* What to do
Return, without any change, the lines from the start of the records up to and including the line with "click(1262, 554)".

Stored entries
▼

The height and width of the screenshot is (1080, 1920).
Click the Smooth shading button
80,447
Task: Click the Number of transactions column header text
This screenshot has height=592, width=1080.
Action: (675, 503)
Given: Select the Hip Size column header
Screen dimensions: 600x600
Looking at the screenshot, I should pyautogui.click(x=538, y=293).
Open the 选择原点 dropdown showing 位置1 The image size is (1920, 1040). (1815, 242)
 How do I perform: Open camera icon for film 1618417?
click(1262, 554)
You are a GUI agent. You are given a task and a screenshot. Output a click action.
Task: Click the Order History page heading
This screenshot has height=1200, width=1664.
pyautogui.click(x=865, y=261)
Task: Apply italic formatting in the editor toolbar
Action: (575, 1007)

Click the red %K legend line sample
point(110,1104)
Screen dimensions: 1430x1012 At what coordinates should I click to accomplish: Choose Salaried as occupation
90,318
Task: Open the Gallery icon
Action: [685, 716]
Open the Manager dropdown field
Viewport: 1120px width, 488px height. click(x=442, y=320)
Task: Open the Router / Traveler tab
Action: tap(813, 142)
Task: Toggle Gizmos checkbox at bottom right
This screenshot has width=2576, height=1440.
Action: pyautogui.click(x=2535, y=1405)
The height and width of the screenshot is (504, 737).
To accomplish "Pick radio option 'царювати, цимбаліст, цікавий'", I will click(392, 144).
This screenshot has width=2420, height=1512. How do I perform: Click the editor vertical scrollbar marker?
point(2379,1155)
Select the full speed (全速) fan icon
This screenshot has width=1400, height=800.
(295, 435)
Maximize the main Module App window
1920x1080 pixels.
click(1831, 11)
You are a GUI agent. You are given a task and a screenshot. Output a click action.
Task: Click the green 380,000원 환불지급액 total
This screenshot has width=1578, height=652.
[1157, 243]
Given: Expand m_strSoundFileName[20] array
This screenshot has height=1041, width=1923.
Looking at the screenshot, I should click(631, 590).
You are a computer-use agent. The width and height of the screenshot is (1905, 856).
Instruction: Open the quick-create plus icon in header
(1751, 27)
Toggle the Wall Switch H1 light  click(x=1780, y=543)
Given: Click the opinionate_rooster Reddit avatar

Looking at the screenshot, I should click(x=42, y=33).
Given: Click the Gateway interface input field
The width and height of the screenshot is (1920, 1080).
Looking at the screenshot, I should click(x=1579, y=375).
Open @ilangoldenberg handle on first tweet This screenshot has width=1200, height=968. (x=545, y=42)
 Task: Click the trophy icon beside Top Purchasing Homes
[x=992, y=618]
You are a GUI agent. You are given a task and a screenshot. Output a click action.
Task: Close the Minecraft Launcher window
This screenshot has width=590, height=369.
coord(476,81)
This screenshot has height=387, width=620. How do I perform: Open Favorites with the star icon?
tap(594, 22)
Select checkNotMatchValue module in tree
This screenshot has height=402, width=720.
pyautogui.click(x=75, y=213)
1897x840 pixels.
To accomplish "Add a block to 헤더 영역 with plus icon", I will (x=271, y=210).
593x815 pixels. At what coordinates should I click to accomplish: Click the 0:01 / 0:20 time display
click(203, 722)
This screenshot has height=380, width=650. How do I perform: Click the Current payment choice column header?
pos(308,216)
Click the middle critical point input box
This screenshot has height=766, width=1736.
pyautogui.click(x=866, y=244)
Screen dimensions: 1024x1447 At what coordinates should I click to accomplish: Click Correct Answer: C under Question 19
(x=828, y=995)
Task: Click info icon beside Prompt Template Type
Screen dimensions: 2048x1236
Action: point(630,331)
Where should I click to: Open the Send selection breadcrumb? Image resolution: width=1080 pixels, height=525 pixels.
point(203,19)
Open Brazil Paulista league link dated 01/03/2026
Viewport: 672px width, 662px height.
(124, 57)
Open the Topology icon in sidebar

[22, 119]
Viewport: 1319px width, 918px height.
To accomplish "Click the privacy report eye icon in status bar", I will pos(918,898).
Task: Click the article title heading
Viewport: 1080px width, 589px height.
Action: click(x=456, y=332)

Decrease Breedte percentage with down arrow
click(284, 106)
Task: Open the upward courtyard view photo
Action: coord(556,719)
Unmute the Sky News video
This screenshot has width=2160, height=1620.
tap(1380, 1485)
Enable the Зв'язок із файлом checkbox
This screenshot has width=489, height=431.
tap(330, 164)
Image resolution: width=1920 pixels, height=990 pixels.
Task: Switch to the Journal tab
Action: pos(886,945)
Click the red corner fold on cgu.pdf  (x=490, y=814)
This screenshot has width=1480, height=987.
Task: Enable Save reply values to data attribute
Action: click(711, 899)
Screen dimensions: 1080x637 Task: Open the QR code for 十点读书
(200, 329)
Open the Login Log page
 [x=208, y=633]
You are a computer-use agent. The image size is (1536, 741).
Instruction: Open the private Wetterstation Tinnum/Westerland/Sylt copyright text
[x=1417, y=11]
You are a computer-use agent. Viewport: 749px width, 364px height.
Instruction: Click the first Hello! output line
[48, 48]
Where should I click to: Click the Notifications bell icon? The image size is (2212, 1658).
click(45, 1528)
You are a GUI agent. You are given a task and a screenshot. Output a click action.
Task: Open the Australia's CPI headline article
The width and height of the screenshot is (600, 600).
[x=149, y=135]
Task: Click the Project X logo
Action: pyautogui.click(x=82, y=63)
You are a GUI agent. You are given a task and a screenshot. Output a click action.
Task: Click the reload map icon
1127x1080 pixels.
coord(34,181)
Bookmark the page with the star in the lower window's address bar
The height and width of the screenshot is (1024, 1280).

▲

* Task answer
The height and width of the screenshot is (1080, 1920).
Click the Smooth shading button
80,447
Task: Click the Number of transactions column header text
This screenshot has height=592, width=1080.
Action: (675, 503)
Given: Select the Hip Size column header
Screen dimensions: 600x600
Looking at the screenshot, I should pyautogui.click(x=538, y=293).
Open the 选择原点 dropdown showing 位置1 The image size is (1920, 1040). (1815, 242)
 How do I perform: Open camera icon for film 1618417?
click(1262, 554)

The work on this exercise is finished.